Although the 16S rRNA gene is the basic tool of the current bacterial classification system, it is known that closely related species of bacteria cannot be differentiated based on this gene. Therefore, over the past 10 years, other gene sequences have been used as phylogenetic molecular markers in taxonomic studies, such as atpD, gyrB, rpoB, recA, and rpoD (Yamamoto and Harayama, 1998; Hilario et al., 2004; Tayeb et al., 2005, 2008). Mulet and collaborators have demonstrated that the analysis of the sequences of four housekeeping genes (16S rRNA, gyrB, rpoB, and rpoD) in all known species of the genus clarified the phylogeny and greatly facilitated the identification of new strains (Mulet et al., 2012a; Sánchez et al., 2014). The multilocus sequence analysis (MLSA) approach based on the sequence analysis of the four housekeeping genes has proven reliable for species delineation and strain identification in Pseudomonas (Mulet et al., 2012b).

Whole-genome sequences can provide valuable information on the evolutionary and taxonomic relationships in bacteriology. In 2005, Coenye et al. (2005) published an article entitled “Toward a prokaryotic genomic taxonomy” and presented an overview of available approaches to assess the taxonomic relationships between prokaryotic species based on complete genome sequences. These genomic methods are delineated to substitute the experimental DDH by providing the possibility of creating accumulative databases of whole genome sequences. The digital methods used in the genome comparisons for the species delineation in several bacterial genera have been recently discussed by Li et al. (2015) and Colston et al. (2014). The methods tested in the present study, applied to strains in the genus Pseudomonas, were: tetranucleotide usage patterns (TETRA; Teeling et al., 2004), average nucleotide identity (ANIm and ANIb; Goris et al., 2007), and genome-to-genome distance (GGDC; Meier-Kolthoff et al., 2013).

Genome sequencing is expected to provide a relevant tool in bacterial taxonomy, and results obtained in the analysis of Pseudomonas species will assist in validating the proposed methods of comparison. Next-generation sequencing (NGS) currently provides an exponentially increasing number of whole genome sequences of bacterial strains, and the sequences are used frequently for comparative analyses from which phylogenetic or evolutionary conclusions are drawn. The correct strain assignation to a known species, however, is essential for correct conclusions. Many of the Pseudomonas strains under study were isolated and classified several years ago, and their correct taxonomic position is frequently dubious with the current taxonomic tools. The need for a taxonomical revision of several strains defined as different species of the genus Pseudomonas was evident when the strains were analyzed with a MLSA using the combined genes atpD, carA, recA, and 16S rRNA (Hilario et al., 2004) or using gyrB, rpoD, and 16S rRNA (Yamamoto et al., 2000; Mulet et al., 2010). In fact, Mulet et al. (2013) performed a taxonomical revision of P. putida strains based on a MLSA with the combined genes 16S rRNA, gyrB, and rpoD. Their results demonstrated that strains assigned to biovar A of the species were located in the P. putida group although not all belonged to the species P. putida. Biovar B strains were scattered among six subgroups of the P. fluorescens group and also belonged within the P. putida group.

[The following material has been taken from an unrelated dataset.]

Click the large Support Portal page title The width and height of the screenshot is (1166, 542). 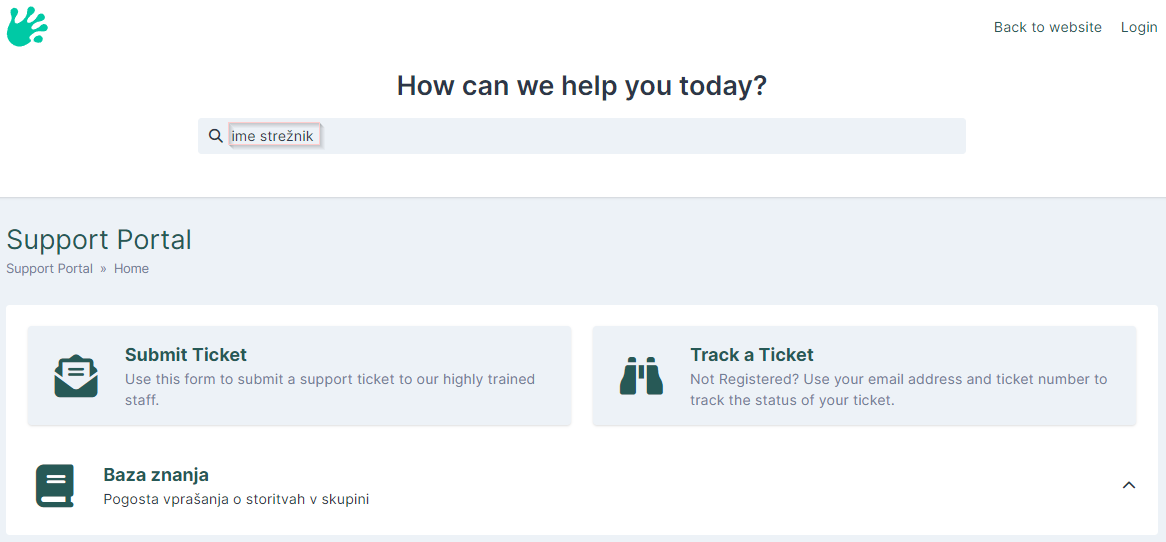tap(99, 240)
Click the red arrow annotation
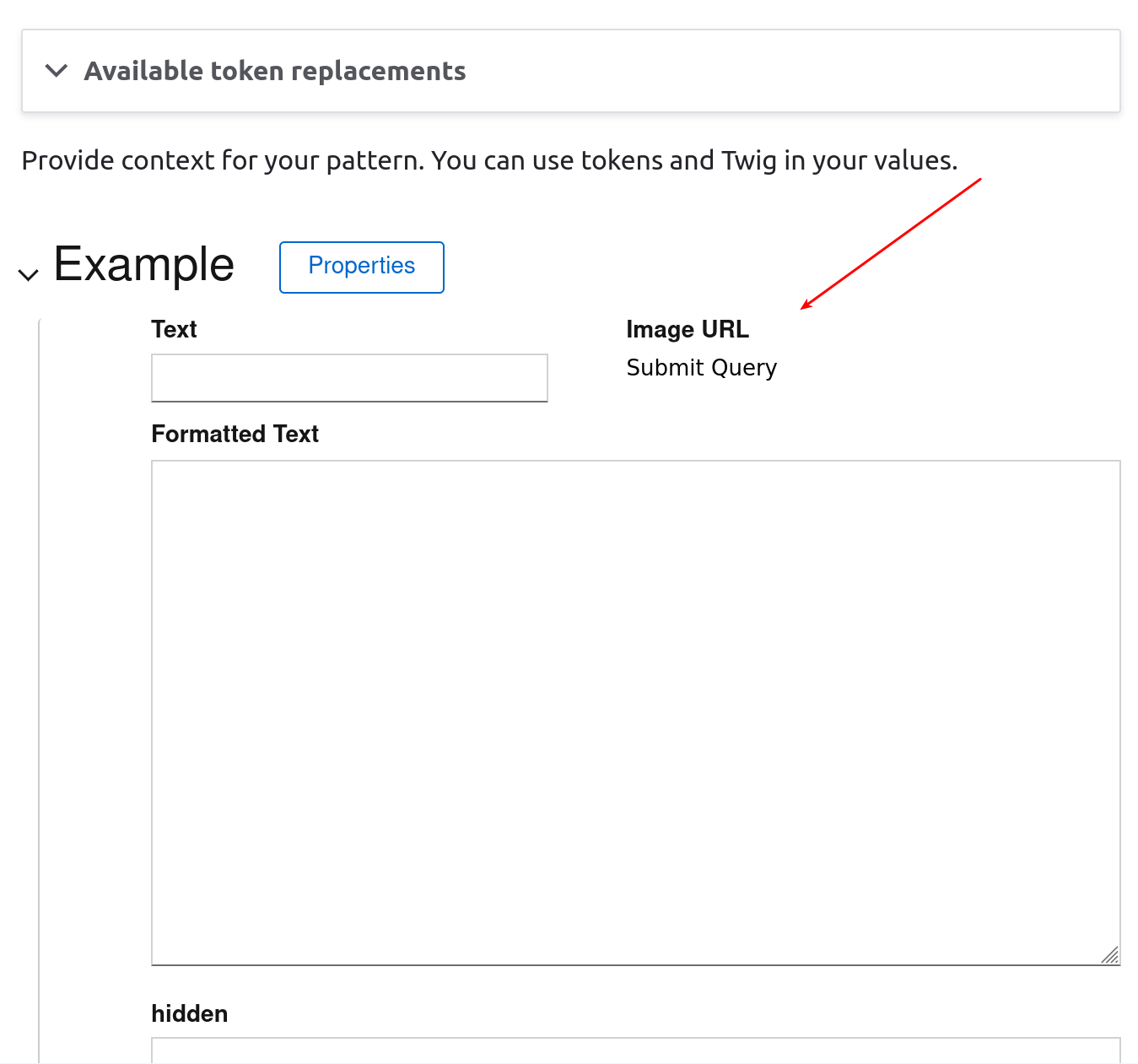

Four partial gene sequences of housekeeping genes (16S rRNA, gyrB, rpoB, and rpoD) were obtained from 112 complete or draft genomes of strains related to the genus Pseudomonas that were available in databases until December 2012. These genes were analyzed together with the corresponding sequences of 133 Pseudomonas type strains of validly published species to assess their correct phylogenetic assignations. Because of the complex taxonomical relationships among species and pathovars in the P. syringae phylogenetic group, only six of the 63 available complete P. syringae genomes were considered. The P. syringae species complex has been studied at the intraspecies level in a recent publication with similar methodology (Marcelletti and Scortichini, 2014).

The main objectives of the present study were: (i) to infer the phylogeny and taxonomic affiliation of the 112 whole genome sequenced strains in the existing taxonomy of the genus Pseudomonas; (ii) to compare MLSA with the genome-based methods for species delineation (TETRA, ANIb, ANIm, and GGDC); and (iii) to compare the genome-based methods against each other.

Materials and methods

Data collection and genome selection

A total of 253 Pseudomonas strains were analyzed in this study, comprising 112 complete or draft genomes of the Pseudomonas strains available in the databases and 141 strains of validly published Pseudomonas species (Mulet et al., 2012a). Those 141 taxonomically well-characterized strains included 133 Pseudomonas type strains, two subspecies of Pseudomonas chlororaphis (P. chlororaphis subsp. aurantiaca and P. chlororaphis subsp. aureofaciens) and Pseudomonas pseudoalcaligenes, the later synonym of Pseudomonas oleovorans subsp. oleovorans (Saha et al., 2010). In addition to the type strains, four taxonomically well-characterized strains of the Pseudomonas stutzeri phylogenetic group were also included: two strains of the species P. stutzeri (both members of the genomovar 1, ATCC 27951 and A15) and two strains of Pseudomonas balearica (LS401 and st101). “Pseudomonas alkylphenolia” JCM 16553 was also included although it has no standing in the nomenclature (Veeranagouda et al., 2011). The set of 112 genome sequences of Pseudomonas was retrieved from the Genbank database on 31st December of 2012. All complete and draft genomes not taxonomically identified as members of the P. syringae group were included in the analysis. Six genomes affiliated with the P. syringae group were also selected. Genomes that did not contain the full-length 16S rRNA, gyrB, rpoB, and rpoD genes sequences were removed from the dataset. The list of the 112 complete or draft genomes analyzed is shown in Supplementary Table 1.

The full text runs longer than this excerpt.